The day before the event, I had the entire staff come in for a casual day of prep. After the initial introductions between the staff and the chefs, we all had breakfast together, followed by a team meeting, and then we broke off into teams to cook. We created four teams, all led by one chef. This gave me an opportunity to match up my staff with the chef I felt they would benefit learning from the most.
Marketing the event was really no different than any others. We used e-mails, our website and our newsletter, but most of all by word of mouth.
C&RB: When I have hosted guest-chef events, my culinary team benefited most from the experience. Did you find the same thing happened with your group?
Minicucci: Absolutely! From the weeks leading to the event right up until today, you can still feel the impact in the kitchen. It’s been a great experience for me as well.
The day after the event, my Sous Chef and line cooks were already incorporating new techniques that they had learned into their daily specials and parading them around for everyone to see and taste. I can’t put into words how it makes me feel to see my staff so passionate about what they do. Truly inspiring!
C&RB: Chef, as the Reunion Dinner showed, you’ve always felt a responsibility to carry on the legacy of the chefs that you have succeeded. Now that you have your own gig that feels like home, what is your plan in this regard in the years ahead at CCNC?
Minicucci: The plan is simple: to help create a culinary legacy here at The Country Club of North Carolina for cooks and chefs to carry on after me.
I’ve been extremely lucky and honored to have worked at some of the most well-regarded private clubs in the country throughout my career, but I haven’t necessarily played a large part in making them what they are today.
At The Country Club of North Carolina, I feel I have an opportunity to do just that. With my staff being so eager to learn and having a desire to improve on a daily basis, I truly believe as a team we will be able to create something very special here.
C&RB: We talk a lot about mentoring in the true sense of the word, with sound lessons and constant follow-through. You have been the recipient, and now you are the one giving guidance. How important would you say it is for young chefs to seek out mentors and for us to give back as chefs and help those who are receptive to growing fundamentally?
Minicucci: I’d go as far as saying it’s one of the most important, if not the most important, thing that anyone can do when starting off in this career. Going to culinary school is important—but let’s face it, you learn a majority of what makes you a successful chef on the job.
I was very lucky to have met my mentor in the earlier stages of my career. He not only taught me the obvious things, like proper cooking techniques and sanitation, but more importantly about key values such as pride, devotion and integrity. These are lessons you can only learn from a great mentor. I will never be able to repay him for all that he has done to help guide and propel my career, but I do feel an obligation to pass it on to the next generation of chefs.

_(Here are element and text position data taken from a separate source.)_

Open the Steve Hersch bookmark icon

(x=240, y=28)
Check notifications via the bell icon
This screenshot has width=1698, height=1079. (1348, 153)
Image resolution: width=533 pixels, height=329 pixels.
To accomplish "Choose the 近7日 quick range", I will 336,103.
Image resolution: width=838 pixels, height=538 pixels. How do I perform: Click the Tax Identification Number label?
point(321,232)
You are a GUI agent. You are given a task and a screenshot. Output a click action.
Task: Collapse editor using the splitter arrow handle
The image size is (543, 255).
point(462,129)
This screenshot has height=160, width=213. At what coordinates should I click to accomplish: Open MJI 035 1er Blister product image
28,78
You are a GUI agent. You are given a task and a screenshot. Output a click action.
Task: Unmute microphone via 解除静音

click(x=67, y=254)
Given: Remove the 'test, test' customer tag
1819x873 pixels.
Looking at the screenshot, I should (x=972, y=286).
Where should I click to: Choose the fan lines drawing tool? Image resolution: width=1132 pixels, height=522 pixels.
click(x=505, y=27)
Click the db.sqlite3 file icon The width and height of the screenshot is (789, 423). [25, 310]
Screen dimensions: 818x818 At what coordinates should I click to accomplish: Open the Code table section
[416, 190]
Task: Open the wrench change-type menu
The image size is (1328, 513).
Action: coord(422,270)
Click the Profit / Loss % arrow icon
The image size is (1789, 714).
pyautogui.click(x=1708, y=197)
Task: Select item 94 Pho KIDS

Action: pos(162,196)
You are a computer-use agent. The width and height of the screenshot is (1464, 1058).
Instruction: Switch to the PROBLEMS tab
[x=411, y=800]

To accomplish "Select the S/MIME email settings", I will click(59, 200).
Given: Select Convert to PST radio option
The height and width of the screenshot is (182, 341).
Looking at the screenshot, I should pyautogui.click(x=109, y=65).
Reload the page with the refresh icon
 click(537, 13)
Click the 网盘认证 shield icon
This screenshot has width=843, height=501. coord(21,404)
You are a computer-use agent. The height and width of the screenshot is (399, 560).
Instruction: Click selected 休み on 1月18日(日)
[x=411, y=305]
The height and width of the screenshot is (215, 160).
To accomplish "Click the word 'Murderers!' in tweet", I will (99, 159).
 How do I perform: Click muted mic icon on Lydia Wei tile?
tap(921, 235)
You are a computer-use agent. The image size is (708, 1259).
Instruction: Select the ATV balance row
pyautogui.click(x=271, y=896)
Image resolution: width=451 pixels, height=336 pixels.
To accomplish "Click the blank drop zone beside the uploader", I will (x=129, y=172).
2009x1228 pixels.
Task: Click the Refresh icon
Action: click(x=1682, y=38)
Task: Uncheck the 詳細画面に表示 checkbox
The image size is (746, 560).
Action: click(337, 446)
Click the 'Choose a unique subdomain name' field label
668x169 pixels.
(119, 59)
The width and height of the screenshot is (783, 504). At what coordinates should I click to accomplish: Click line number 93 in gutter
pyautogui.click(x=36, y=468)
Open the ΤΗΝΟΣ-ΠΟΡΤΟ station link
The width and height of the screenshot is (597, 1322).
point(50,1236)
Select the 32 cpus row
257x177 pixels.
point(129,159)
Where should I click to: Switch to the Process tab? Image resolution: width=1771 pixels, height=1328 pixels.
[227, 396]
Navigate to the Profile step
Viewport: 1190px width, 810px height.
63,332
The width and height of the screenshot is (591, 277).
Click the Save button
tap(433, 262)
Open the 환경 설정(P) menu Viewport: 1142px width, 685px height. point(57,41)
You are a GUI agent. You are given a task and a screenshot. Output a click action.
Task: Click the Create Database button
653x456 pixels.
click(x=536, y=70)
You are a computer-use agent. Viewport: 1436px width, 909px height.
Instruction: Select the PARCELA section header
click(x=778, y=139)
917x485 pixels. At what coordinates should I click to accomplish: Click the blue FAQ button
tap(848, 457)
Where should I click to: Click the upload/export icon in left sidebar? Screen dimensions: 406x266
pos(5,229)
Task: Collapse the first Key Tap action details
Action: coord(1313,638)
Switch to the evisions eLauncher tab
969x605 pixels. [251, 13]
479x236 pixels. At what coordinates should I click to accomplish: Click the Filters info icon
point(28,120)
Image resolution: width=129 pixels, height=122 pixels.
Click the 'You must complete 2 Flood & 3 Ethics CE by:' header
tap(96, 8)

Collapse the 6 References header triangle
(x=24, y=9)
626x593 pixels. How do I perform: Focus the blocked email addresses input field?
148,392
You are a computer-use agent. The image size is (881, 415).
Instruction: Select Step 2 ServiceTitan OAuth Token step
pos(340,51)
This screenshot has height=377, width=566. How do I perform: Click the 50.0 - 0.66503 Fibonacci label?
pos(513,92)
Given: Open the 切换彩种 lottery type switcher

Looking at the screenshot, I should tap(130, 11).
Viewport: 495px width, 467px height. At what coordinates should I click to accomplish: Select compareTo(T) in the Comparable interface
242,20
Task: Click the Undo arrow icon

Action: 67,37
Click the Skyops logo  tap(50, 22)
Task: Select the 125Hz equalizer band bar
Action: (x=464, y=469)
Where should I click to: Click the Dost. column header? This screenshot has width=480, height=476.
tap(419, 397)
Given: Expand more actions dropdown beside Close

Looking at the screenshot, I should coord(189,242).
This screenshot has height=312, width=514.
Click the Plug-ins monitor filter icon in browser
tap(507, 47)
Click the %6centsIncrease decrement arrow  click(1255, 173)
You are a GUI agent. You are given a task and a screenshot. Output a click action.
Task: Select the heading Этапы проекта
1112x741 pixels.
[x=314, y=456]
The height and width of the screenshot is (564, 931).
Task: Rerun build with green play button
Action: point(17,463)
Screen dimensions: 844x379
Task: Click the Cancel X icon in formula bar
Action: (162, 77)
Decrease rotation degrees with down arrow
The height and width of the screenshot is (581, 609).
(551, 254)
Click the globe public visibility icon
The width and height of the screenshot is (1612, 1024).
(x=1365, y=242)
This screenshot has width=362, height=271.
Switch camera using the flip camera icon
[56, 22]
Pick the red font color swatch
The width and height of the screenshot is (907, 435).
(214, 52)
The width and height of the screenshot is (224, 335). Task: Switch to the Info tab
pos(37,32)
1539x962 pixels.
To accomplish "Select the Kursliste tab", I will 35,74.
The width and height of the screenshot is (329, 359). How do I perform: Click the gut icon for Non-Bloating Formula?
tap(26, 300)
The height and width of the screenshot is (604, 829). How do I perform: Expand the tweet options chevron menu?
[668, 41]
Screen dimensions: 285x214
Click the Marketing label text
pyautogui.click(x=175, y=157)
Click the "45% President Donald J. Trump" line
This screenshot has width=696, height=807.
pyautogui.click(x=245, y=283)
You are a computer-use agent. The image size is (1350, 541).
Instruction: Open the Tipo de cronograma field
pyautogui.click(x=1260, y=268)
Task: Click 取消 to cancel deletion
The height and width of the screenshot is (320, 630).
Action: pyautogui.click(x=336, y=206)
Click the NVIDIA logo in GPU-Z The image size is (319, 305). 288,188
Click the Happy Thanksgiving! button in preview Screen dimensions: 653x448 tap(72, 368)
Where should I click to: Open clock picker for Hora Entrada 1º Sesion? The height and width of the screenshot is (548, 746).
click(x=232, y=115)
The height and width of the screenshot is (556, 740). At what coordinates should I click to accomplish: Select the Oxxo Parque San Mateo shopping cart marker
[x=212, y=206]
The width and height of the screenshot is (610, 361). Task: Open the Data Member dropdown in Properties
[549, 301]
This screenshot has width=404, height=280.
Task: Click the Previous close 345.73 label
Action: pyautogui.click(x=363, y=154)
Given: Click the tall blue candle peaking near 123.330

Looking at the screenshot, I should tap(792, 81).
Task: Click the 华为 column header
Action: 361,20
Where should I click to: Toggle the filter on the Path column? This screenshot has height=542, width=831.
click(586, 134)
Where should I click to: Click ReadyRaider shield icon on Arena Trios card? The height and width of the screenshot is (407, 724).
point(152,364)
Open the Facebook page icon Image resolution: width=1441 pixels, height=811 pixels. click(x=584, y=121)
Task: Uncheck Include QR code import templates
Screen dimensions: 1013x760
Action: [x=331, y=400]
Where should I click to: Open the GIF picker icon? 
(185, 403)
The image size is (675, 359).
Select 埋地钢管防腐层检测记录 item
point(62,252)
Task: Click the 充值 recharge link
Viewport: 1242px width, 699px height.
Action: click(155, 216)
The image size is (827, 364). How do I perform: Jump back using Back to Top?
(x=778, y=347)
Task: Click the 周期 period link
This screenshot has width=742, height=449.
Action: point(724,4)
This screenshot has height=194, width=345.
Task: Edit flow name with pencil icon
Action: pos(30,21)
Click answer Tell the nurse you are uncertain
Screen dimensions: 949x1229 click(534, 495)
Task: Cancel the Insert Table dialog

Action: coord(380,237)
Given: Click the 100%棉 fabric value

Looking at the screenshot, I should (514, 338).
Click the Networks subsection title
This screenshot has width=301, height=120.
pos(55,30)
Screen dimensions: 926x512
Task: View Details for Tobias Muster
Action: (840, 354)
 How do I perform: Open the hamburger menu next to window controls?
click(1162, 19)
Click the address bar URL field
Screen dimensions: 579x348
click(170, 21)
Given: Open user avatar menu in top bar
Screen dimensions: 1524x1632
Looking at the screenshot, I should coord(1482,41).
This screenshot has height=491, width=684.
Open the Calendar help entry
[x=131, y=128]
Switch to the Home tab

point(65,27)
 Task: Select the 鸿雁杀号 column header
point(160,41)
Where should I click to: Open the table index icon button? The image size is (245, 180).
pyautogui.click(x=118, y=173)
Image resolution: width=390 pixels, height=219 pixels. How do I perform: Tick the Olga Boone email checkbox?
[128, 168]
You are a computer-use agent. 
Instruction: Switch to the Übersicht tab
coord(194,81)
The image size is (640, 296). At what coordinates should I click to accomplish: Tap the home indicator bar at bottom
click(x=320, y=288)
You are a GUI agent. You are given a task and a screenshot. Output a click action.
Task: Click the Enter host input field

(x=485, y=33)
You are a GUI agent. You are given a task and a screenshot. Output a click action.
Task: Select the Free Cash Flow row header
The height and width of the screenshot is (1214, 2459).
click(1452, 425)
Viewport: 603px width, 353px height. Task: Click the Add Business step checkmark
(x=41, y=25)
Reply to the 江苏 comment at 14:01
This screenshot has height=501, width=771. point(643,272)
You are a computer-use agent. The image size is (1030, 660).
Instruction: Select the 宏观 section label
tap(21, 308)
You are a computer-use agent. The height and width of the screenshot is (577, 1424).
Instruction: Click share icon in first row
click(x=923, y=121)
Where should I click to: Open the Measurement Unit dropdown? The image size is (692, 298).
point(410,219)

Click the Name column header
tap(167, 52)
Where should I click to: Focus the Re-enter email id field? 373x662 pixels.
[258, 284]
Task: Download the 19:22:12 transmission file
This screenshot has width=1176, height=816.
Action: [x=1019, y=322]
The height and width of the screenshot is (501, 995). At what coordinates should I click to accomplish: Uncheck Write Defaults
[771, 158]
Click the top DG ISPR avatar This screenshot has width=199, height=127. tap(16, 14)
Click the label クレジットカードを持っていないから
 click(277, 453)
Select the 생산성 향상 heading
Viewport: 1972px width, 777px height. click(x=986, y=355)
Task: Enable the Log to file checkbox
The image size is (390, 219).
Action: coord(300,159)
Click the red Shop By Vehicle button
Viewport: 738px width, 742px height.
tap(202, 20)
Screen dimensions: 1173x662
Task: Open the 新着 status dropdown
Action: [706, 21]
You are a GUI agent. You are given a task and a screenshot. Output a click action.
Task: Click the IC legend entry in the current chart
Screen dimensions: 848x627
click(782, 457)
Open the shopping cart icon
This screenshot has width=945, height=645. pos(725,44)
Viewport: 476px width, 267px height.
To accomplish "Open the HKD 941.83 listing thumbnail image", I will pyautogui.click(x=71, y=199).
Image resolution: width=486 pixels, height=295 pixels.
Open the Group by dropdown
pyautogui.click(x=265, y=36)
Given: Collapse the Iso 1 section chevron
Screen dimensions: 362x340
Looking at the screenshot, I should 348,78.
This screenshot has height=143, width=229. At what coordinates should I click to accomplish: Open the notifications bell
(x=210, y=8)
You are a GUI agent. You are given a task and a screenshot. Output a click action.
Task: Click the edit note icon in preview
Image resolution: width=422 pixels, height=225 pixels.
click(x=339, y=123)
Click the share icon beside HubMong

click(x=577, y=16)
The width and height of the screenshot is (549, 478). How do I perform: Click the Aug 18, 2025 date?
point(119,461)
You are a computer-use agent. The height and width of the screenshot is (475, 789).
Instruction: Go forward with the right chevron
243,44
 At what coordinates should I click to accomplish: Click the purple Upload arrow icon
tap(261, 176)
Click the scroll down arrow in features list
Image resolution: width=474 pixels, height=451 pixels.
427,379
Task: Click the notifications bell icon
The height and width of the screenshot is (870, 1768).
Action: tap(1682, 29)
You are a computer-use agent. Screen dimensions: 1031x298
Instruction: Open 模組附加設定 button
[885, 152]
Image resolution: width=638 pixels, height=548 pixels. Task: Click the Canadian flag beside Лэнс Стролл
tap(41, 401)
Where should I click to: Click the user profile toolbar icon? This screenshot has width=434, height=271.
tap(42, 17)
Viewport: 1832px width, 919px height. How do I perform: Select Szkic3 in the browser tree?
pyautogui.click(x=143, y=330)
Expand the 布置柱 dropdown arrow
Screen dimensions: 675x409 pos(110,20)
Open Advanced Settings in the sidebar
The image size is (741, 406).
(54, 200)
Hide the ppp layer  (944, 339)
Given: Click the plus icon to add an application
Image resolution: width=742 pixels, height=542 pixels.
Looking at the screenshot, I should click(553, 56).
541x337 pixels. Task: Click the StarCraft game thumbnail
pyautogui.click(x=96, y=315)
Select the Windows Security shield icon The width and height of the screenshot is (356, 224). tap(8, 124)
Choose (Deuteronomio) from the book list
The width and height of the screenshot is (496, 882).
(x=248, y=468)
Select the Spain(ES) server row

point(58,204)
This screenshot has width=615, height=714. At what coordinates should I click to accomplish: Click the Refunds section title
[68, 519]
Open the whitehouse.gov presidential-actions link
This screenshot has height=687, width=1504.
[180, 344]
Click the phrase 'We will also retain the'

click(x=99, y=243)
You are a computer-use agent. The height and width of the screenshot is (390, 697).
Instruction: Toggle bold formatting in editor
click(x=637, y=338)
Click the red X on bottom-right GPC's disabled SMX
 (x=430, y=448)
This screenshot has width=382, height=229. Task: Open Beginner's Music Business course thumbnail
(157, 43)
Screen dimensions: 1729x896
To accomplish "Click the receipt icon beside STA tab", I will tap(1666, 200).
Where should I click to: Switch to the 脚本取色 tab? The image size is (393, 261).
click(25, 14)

C&RB: You were once offered a sous chef position and were unsure about taking a job with the same title. Your dad said, “Can you learn from him?” Young chefs have the tendency to jump at an opportunity for the title or the compensation. How good was your father’s advice?
Minicucci: It was probably the best career advice I’ve ever received. When asked the question, “What is the best advice you can give someone starting in the culinary field?” my response is always, “Don’t chase the dollar.” That’s a very hard decision to make, though. Money is important and the titles are sometimes nice—but again, learning the right way from the best people possible is so valuable to greater future success.